■ Document excerpt ■
# # # # # # #

Ultra-structural images of enamel and ground sections of calcified teeth that had been taken at E13, cultured for 2 days, and then transplanted into the kidney capsule for 3 weeks. Altered enamel structures with compact and irregularly arranged inter-rod structures with small enamel spaces can be seen in AS-ODN tooth (d) compared with the stereotypical enamel structure with large enamel spaces in control tooth (b). The ground section shows hypo-mineralized dentin and indistinct dentino-enamel junction (DEJ, black arrows; g, h) compared with the control (e, f). The enamel deposition is compact in AS-ODN (g) compared with the control (e). Bars 50 μm (a, c, e–h), 5 μm (b, d)
Discussion
Expression pattern of Perp in DL and SR of developing tooth
In this study, we mainly focused on the stage-specific function of Perp expressed in the SR and DL at the cap stage of molar development. In addition, we examined the further effects of Perp at the cap stage until tooth crown formation, such as the effects on enamel and dentin, in order to define the developmental function of SR and DL. Whole mount in situ hybridization and the frontal sections revealed the specific expression patterns of Perp in the OE, DL, and SR (Fig. 1). However, no Perp expression was observed in EK, ODE, and IDE. This expression, which was restricted only to the DL and SR, suggests that the genes expressed in these regions interact with the underlying ectomesenchyme and EK signaling molecules leading to normal morphogenesis of the tooth at the cap stage. Jheon et al. (2011) have detected Perp in the dental epithelia of the upper molar at E14.5 and E16.5 including the IDE, SI, SR, and ODE. However, they have not shown the sequential expression patterns of Perp in the developing lower molars, which are suitable organs for examining the signaling regulation in tooth development. The broad localization of Perp in the E14.5 upper molar is similar to the expression patterns of Perp in SR, DL, and OE of the developing lower molars (see Fig. 1 of Jheon et al. 2011). At E16.5, the strong expression of Perp has been observed in SI, but the tissue loses the expression of Perp in SR (Fig. 1) at which time the localization of Perp predominates, further reinforcing our hypothesis that the Perp expression at cap stage interacts with EK signaling molecules for the normal morphogenesis of the tooth. The uniform localization pattern of Perp in DL, SR, and SI at E16.5, PN2, and PN6 suggests that Perp is an indispensable component for cellular integrity and vitality in molar development during differentiation, matrix secretion, and mineralization.
Perp has been reported to be a component of DS. The expression of Perp in SR and DL of the developing molar shows similar patterns to the DS- and hemidesmosome-related molecules such as Dsp, Dsg, Pkg, and E-cadherin (Ihrie et al. 2005; Fausser et al. 1998; Cam et al. 2002; Jheon et al. 2011. Based on the synexpression patterns of the DS-related genes at the cap stage, Perp has been hypothesized as being involved in the structural formation of SR and DL through DS signaling. However, the developmental function of SR and DL together with their underlying mechanisms in molar morphogenesis requires further study. The molecular dissection of Perp, which shows specific and restricted expression in SR and DL, would improve the understanding of the precise roles of SR and DL in molar development.

# # # # # # #

■ To do ■
1 - Please copy the stretch from "Ultra-structural images of" through "5 μm (b, d)" in the passage on Perp in tooth development, word for word.
2 - Write the next part of the passage on Perp in tooth development, starting after its final sentence.

# # # # # # #

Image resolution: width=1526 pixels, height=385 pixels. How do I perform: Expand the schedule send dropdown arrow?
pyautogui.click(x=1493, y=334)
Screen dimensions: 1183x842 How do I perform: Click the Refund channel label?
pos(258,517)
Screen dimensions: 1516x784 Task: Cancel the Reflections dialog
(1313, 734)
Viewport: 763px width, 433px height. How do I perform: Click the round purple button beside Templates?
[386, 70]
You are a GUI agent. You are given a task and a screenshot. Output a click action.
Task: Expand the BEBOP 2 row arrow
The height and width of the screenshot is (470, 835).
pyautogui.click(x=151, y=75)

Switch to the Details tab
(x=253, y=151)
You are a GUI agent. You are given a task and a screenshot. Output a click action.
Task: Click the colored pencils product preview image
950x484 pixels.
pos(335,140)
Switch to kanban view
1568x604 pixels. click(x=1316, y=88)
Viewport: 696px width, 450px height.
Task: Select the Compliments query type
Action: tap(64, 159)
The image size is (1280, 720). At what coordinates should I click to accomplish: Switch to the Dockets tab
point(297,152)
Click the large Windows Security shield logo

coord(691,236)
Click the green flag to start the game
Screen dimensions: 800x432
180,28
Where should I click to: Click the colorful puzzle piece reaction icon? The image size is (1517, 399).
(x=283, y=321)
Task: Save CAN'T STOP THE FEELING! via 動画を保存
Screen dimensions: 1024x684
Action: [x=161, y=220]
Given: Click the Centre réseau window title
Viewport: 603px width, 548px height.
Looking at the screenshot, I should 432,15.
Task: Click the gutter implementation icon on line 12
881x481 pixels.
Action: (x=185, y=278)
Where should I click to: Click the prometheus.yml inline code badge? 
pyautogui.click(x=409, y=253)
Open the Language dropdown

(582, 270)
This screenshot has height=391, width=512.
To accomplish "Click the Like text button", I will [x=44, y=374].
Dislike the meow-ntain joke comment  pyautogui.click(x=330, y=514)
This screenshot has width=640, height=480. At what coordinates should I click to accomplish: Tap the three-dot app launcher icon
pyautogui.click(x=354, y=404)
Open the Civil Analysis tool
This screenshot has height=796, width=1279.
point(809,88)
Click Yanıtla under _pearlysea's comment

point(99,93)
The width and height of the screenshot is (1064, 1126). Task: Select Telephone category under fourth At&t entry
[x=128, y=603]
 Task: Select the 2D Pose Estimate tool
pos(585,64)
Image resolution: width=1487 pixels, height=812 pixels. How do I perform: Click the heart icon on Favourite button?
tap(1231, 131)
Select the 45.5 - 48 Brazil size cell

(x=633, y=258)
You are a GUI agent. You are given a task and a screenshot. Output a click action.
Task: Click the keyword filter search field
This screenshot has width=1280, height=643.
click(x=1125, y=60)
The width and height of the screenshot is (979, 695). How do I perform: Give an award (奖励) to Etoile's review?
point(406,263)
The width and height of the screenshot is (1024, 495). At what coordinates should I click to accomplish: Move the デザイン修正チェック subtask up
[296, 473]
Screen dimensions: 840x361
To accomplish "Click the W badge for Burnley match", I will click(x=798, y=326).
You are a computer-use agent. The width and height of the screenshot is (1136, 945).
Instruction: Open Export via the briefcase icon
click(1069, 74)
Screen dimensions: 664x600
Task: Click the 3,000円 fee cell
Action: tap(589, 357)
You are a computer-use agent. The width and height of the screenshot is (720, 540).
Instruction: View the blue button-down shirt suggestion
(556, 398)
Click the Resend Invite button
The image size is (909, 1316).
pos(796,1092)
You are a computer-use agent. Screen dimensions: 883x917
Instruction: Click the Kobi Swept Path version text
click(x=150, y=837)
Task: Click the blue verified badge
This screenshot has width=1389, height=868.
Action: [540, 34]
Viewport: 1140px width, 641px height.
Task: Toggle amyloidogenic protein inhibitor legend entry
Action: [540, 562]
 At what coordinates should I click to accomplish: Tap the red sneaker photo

# # # # # # #

■ Answers provided ■
1 -
Ultra-structural images of enamel and ground sections of calcified teeth that had been taken at E13, cultured for 2 days, and then transplanted into the kidney capsule for 3 weeks. Altered enamel structures with compact and irregularly arranged inter-rod structures with small enamel spaces can be seen in AS-ODN tooth (d) compared with the stereotypical enamel structure with large enamel spaces in control tooth (b). The ground section shows hypo-mineralized dentin and indistinct dentino-enamel junction (DEJ, black arrows; g, h) compared with the control (e, f). The enamel deposition is compact in AS-ODN (g) compared with the control (e). Bars 50 μm (a, c, e–h), 5 μm (b, d)

2 -
Perp controls the morphology of the developing tooth
This study was performed to elucidate the precise roles of Perp in molar development at the cap stage and the subsequent effects of Perp in molar morphogenesis. More than 60 % of Perp was knocked down by using AS-ODN against Perp during in vitro organ cultivation for 1 day, as confirmed by RT-qPCR (Fig. 2a); the knock-down of the gene to this extent alters the signaling regulation of the developing organ, thus allowing the morphological alterations to be visualized. The transient knock-down of the gene by AS-ODN during in vitro organ cultivation has been used because it provides better insight into the developmental function of the genes in a tissue- and developmental-stage-specific manner. When the morphology was examined after two days of cultivation at E13, the bucco-lingual diameter was increased after AS-ODN treatment (Fig. 2h). In three dimensions, the control was found to be more voluminous than that in the AS-ODN teeth (Fig. 2d, j). The SR was compressed in AS-ODN teeth compared with that of the control (Fig. 2g, m). During the initiation of tooth development, the single-layered epithelium changes to a multi-layered tooth bud (Tucker and Sharpe 2004). As described previously, DS are present in the stratified epithelia as adhesive molecules, and Perp is required for normal desmosomal assembly (Beaudry et al. 2010). At the differentiation stages, SR, which comprises a group of star-shaped cells arranged loosely and connected to one another and to the SI by DS, is visible with large extracellular spaces (Nancy 2012). These results and previous reports suggest that the knock-down of Perp makes the SR cell more fragile, and it bonds weakly to other SR cells. After treatment with AS-ODN, the structures of DL and SR are disrupted, and the IDE becomes broader than that of the control (Fig. 2k). These results are also similar to that of Perp-null mice, which display blisters in their epithelia and the features of ectodermal dysplasia syndromes (Ihrie et al. 2006). Therefore, the disruption of SR after the knock-down of Perp during in vitro cultivation might alter the morphogenesis of the molar in the subsequent developmental phases.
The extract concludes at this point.